For millions of fucking years.

But last night, something shifted.

The knight, the thing clawing for control since I saved her, didn’t fight the monster. It didn’t try to purge the hunger from me. It embraced it. And somehow that made me whole.

I did the right thing for the first time since I saved that scrawny little huskmaw brat. And when she begged me to touch her this morning, the only thing I wanted was for her to feel safe with me so she’d allow me to feel her skin against mine again.

Every time Aurora came, my shadows thrummed around us, pulsing with her pleasure. And in the darkness, I saw the flicker of yellow-orange fire licking over her skin.

A promise of what she is … and of what she will become.

My goddess. My flame. My undoing.

She’s so close—so fucking close—to unlocking everything she is.

Aurora will claim her power through me. Not fate. Not prophecy. Me. That’s the truth written in my shadows and carved into the cosmic dark—the force that made me, and then placed her in my path.

Christ, I can still taste her. Sweet and lush, with an edge of something divine that would break a lesser man. And the way she talked about sucking cock almost broke my already fraying resolve. The wicked little goddess knew exactly what she was doing.

I’m still hard from earlier, and my balls ache for release.

Unfortunately, my own pleasure will have to wait.

Aurora is currently down the hall, taking a shower while I sit in her living room with the hell-mutt.

It’s time to put aside my internal struggles and accept the decisions I’ve made.

There’s no point in fighting it anymore.

Every road I take, every path I could possibly carve, leads me right back to her.

Settling into Aurora’s reading chair, I mindlessly flip through a book, unable to concentrate on a single word. Internally, I’m struggling to navigate my new reality.

As old as I am, I should have all the answers.

Unfortunately, when it comes to the Daughters, I’m just as lost as Aurora. If there’s one thing I know for sure, it’s that we must remove the spells cast on Aurora and Louie. Which means I have to do something I hate: ask for help.

As if asking Thane for help with the cellphone wasn’t enough. Now I need to grovel at the feet of a fucking wrakh.

A frustrated sound rumbles up from my chest as I twist my head side to side, then roll my shoulders, trying to work loose the relentless tension coiled beneath my skin.

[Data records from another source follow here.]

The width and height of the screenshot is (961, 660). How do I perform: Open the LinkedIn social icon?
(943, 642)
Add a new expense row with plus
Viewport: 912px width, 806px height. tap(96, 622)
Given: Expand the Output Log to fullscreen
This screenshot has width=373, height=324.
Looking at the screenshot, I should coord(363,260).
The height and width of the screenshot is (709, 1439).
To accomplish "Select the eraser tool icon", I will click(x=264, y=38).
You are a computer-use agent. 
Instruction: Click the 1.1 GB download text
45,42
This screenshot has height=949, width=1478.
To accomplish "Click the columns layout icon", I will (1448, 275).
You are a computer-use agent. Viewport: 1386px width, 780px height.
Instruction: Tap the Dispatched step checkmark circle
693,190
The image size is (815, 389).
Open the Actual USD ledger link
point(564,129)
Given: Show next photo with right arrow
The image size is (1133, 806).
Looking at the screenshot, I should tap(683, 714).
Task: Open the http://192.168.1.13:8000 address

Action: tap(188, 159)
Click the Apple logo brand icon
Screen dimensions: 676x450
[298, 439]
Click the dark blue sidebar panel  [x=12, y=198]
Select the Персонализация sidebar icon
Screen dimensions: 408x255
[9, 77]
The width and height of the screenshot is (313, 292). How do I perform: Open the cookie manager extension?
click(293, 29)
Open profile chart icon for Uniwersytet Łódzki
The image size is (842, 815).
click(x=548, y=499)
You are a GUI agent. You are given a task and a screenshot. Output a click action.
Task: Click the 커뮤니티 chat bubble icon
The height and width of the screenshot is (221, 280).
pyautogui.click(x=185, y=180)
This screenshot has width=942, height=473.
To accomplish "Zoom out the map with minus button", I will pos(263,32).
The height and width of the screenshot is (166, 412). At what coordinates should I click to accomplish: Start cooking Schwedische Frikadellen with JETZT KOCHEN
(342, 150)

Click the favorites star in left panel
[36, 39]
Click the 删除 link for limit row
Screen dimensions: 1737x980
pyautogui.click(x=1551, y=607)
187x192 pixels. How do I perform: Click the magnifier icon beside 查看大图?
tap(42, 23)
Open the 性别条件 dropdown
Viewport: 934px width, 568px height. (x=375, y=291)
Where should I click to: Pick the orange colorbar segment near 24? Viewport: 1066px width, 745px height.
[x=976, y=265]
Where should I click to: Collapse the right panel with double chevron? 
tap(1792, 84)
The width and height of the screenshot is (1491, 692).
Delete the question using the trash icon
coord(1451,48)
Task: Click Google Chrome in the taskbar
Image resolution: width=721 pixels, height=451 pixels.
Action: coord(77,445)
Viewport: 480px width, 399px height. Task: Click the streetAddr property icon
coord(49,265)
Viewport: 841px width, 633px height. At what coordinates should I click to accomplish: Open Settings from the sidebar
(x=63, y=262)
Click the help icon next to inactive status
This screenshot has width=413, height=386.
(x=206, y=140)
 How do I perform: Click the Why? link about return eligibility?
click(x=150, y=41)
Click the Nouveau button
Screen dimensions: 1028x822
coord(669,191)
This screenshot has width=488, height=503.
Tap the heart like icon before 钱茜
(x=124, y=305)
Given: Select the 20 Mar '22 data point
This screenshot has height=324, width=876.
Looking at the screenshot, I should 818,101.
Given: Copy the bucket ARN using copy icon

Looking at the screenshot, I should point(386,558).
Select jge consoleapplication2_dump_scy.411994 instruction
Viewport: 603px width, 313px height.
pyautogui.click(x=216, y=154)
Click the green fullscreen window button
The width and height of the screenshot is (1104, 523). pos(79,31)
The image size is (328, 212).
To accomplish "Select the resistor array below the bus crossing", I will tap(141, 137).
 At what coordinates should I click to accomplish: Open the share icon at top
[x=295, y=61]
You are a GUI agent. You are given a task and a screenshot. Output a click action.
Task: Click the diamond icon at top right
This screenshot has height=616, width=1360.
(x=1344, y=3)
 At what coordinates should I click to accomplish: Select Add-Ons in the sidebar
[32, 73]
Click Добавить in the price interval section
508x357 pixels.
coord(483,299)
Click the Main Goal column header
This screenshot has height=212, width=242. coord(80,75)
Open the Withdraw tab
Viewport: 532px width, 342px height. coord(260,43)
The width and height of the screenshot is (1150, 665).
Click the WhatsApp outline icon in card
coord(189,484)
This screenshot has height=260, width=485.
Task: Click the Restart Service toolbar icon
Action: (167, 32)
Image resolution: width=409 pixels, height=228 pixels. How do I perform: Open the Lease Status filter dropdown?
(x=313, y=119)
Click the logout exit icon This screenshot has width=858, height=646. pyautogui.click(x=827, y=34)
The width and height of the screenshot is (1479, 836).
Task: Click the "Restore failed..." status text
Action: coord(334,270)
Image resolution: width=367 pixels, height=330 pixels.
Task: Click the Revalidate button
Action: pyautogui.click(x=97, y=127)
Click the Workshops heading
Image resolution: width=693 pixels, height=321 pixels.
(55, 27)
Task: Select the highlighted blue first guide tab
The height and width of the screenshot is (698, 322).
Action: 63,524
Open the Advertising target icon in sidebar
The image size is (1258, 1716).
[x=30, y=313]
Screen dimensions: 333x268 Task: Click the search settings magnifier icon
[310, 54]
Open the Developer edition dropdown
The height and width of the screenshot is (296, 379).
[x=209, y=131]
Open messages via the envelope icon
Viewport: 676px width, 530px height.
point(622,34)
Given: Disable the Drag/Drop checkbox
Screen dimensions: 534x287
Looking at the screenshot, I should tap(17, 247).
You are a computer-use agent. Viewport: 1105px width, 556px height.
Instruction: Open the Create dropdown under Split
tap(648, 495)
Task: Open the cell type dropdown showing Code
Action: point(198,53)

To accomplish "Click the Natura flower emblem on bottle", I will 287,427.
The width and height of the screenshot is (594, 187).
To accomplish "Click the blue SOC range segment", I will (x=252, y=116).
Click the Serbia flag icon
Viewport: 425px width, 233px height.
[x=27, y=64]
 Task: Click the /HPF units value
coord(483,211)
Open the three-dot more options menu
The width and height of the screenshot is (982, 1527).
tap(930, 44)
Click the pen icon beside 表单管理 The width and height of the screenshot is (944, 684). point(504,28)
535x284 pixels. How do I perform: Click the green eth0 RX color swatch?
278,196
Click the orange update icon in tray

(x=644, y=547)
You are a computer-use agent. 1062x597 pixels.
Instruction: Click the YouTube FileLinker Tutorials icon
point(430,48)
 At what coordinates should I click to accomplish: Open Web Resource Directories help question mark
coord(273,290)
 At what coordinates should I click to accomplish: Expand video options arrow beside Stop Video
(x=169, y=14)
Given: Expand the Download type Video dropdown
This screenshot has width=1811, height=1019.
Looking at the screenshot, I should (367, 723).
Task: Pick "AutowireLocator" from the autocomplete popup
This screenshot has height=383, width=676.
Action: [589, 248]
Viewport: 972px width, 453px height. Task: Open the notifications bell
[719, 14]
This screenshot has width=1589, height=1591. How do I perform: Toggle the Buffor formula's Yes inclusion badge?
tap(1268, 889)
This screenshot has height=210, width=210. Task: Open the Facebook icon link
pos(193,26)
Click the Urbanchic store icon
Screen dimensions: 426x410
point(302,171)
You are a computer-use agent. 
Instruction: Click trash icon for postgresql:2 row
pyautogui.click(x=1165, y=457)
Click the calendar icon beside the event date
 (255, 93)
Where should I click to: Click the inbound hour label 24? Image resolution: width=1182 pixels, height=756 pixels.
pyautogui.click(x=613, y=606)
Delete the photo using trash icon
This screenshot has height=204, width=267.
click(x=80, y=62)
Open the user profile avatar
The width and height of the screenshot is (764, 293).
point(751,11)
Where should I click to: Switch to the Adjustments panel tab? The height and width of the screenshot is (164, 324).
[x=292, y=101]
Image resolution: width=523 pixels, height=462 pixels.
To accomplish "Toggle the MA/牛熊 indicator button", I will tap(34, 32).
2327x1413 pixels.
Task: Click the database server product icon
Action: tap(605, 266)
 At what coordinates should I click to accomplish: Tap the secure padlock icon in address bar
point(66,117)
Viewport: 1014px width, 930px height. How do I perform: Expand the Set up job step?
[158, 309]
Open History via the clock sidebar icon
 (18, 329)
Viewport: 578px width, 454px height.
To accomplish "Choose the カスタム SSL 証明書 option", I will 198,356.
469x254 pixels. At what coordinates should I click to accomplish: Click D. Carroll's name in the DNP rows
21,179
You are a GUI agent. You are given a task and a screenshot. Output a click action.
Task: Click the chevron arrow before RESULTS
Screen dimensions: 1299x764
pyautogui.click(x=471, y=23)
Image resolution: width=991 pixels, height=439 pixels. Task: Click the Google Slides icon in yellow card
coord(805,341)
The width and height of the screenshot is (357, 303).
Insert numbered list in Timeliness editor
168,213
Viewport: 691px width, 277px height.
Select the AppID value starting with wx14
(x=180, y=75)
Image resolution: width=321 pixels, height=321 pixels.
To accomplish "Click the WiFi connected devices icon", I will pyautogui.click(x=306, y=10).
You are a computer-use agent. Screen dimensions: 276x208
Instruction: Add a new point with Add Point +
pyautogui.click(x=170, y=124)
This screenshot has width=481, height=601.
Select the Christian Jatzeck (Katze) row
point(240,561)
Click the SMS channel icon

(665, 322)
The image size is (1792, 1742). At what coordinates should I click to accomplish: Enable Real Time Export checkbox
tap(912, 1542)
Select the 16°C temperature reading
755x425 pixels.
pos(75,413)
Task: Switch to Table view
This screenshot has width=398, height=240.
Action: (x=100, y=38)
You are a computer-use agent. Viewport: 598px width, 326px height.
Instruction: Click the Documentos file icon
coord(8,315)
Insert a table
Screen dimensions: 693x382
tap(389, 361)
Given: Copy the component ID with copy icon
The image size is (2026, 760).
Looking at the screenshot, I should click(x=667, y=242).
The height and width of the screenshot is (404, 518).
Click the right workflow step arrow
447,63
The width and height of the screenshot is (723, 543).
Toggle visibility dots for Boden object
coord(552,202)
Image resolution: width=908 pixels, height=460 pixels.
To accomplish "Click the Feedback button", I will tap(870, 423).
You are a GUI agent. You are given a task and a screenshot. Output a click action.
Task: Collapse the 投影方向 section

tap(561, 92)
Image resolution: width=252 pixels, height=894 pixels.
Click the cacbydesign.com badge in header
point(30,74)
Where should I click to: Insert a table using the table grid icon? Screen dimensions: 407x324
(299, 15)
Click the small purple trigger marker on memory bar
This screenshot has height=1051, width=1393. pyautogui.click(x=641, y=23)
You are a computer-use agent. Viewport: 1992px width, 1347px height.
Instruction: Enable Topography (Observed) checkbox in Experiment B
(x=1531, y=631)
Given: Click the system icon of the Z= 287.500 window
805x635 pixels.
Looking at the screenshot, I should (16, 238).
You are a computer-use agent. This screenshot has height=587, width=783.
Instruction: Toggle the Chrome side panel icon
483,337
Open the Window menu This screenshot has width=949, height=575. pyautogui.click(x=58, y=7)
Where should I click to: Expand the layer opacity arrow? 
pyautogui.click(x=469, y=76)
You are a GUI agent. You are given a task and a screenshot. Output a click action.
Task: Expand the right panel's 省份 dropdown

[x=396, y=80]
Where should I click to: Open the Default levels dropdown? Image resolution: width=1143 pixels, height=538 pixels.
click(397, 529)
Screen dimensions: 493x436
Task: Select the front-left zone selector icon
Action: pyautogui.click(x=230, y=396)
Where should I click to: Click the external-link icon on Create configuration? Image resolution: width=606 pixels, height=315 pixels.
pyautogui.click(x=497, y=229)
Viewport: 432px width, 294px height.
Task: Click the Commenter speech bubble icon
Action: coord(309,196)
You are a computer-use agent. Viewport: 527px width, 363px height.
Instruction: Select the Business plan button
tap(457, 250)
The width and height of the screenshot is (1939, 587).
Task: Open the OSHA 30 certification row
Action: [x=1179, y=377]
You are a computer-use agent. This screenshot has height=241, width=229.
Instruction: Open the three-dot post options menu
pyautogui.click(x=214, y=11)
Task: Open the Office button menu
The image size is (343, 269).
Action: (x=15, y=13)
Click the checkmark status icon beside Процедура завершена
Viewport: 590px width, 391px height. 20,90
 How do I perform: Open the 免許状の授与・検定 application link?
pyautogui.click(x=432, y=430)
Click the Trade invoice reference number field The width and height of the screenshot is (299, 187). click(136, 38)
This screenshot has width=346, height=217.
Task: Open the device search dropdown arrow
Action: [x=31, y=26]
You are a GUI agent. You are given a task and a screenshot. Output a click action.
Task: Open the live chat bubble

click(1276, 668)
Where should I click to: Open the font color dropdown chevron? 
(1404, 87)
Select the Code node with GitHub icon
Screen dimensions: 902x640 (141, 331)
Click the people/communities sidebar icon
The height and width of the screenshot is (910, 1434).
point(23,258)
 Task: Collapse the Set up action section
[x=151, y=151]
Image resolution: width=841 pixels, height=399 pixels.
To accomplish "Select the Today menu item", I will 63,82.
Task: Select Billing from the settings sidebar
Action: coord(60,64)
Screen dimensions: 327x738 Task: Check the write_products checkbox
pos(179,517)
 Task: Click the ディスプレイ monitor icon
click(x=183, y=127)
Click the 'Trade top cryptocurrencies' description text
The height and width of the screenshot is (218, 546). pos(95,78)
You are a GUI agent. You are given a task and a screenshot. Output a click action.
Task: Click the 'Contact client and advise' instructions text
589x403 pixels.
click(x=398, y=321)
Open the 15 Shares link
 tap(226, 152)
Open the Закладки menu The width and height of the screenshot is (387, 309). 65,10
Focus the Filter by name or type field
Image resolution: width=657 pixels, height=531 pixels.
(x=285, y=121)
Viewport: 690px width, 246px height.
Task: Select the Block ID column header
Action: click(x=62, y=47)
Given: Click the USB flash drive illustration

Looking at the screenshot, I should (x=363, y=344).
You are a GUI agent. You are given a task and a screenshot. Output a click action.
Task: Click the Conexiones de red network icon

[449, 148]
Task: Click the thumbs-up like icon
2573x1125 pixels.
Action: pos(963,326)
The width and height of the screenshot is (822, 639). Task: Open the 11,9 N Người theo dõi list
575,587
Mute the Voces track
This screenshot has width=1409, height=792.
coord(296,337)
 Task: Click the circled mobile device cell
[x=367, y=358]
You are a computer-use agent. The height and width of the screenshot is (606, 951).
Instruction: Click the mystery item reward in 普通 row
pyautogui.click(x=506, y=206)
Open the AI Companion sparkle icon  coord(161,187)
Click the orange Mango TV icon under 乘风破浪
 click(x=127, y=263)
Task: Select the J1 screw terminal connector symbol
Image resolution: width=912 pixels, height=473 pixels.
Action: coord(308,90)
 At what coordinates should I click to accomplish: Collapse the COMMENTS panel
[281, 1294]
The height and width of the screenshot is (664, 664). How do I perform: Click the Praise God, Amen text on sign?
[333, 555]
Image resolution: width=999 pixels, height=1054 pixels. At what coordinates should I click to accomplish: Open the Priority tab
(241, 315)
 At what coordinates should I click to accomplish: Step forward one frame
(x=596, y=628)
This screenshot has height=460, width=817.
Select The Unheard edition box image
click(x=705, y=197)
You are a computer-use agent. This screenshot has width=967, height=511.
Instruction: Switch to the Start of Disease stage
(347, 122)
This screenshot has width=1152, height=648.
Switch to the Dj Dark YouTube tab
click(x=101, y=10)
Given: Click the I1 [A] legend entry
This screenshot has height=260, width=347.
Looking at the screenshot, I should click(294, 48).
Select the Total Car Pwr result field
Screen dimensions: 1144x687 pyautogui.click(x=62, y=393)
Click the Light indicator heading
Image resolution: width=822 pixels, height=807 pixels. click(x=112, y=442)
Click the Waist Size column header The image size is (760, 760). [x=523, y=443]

When I open my eyes, I find Louie sitting directly in front of me. A snarl twists her face, but from the years I’ve spent shifting into a dog, I recognize the look of pure disdain.

Normally I’d bait her for fun, just to watch the sparks fly—but not today.

We both know I’d win.

And Louie? She’s not my enemy.

“You look like you want to say something, Louie. Out with it.”

What could she possibly have to say to me? If the hellhound thinks she’s going to convince me to fuck off, she’s in for a big surprise.

Apparently, I’m here to stay.

“You … she … ugh, she’s an innocent, ya know? Yeah, she’s had boyfriends before, but they were pathetic and gone in a matter of days. It’s always been me and her. But you? You’re different. Fuck, even I can feel the pull between you two.

“I know it’s only a matter of time until you take her virginity and she gains her power, but you need to prepare her for what comes next.

She’ll have to master magic she barely understands while navigating a world that doesn’t care if she’s ready.

Some of them will protect her. Some will try to use her.

Christ, the woman can’t even get to work on time.

“And yeah … I’m scared. Not of her being powerful, but of what it might do to her. What if this changes her? What if she’s not my Aurora anymore?”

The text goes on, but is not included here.